■ **Prompt**
Revise the material below, swapping "screenshot" for "image" and keeping everything else the same. Leave the pictures out of your answer.

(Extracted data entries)
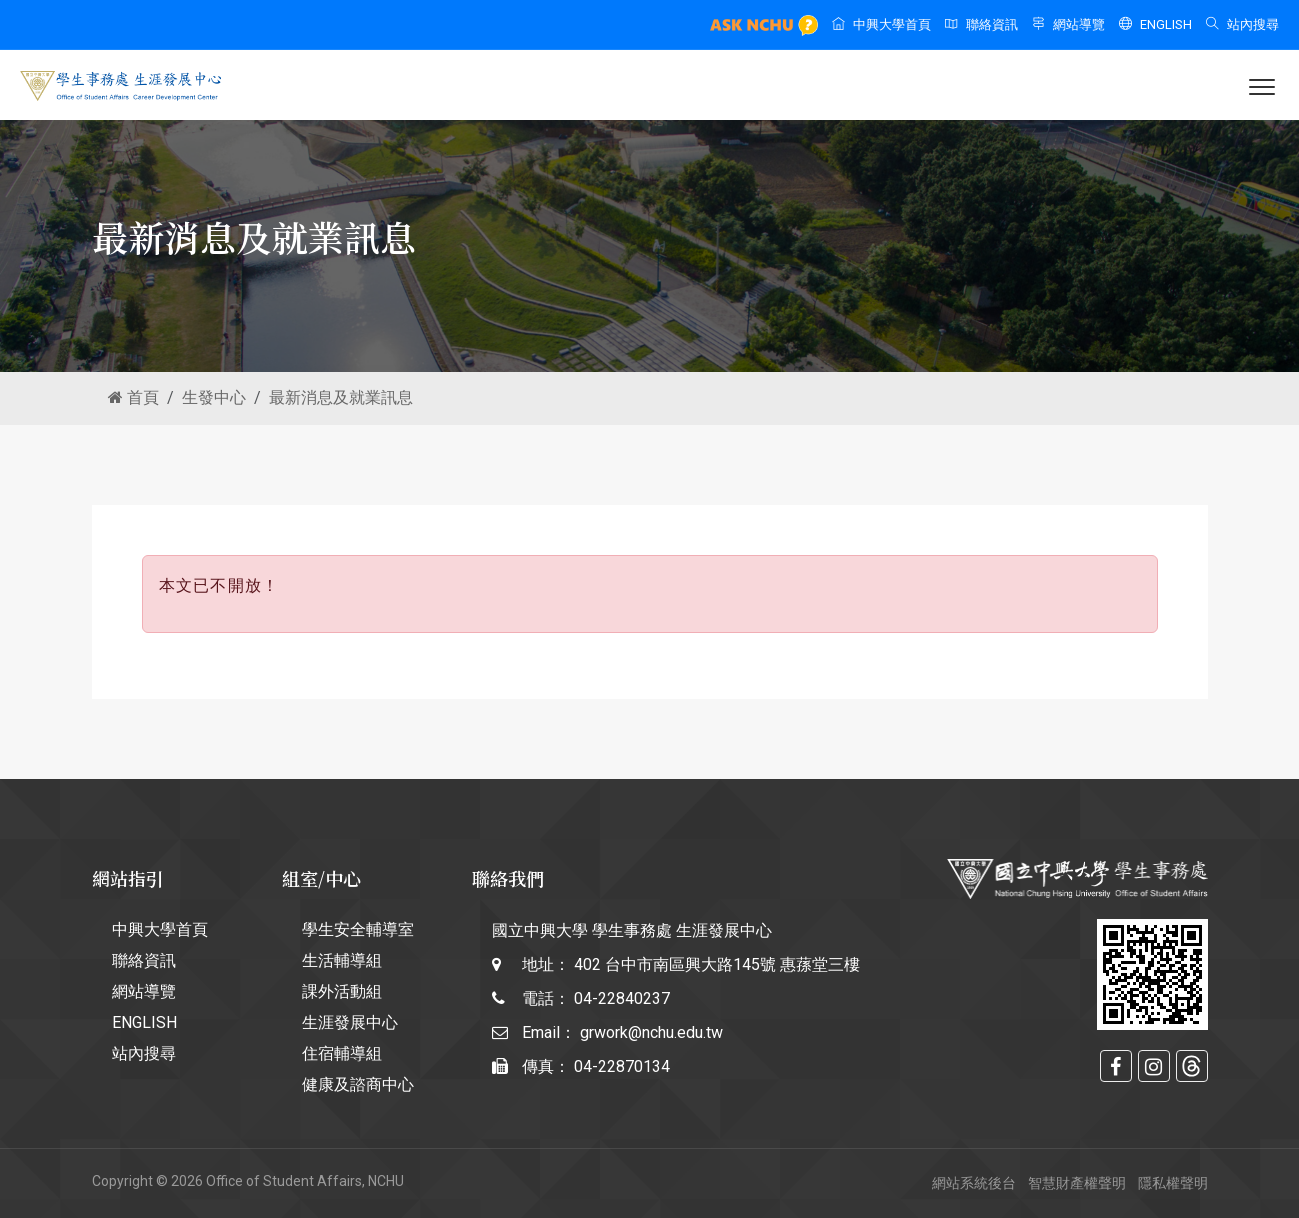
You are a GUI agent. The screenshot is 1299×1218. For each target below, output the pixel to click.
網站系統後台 (974, 1183)
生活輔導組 (342, 960)
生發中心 (214, 397)
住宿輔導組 (342, 1053)
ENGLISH (1155, 24)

■ **Answer to the problem**
You are a GUI agent. The image is 1299×1218. For each target below, output the pixel to click.
網站系統後台 (974, 1183)
生活輔導組 (342, 960)
生發中心 (214, 397)
住宿輔導組 (342, 1053)
ENGLISH (1155, 24)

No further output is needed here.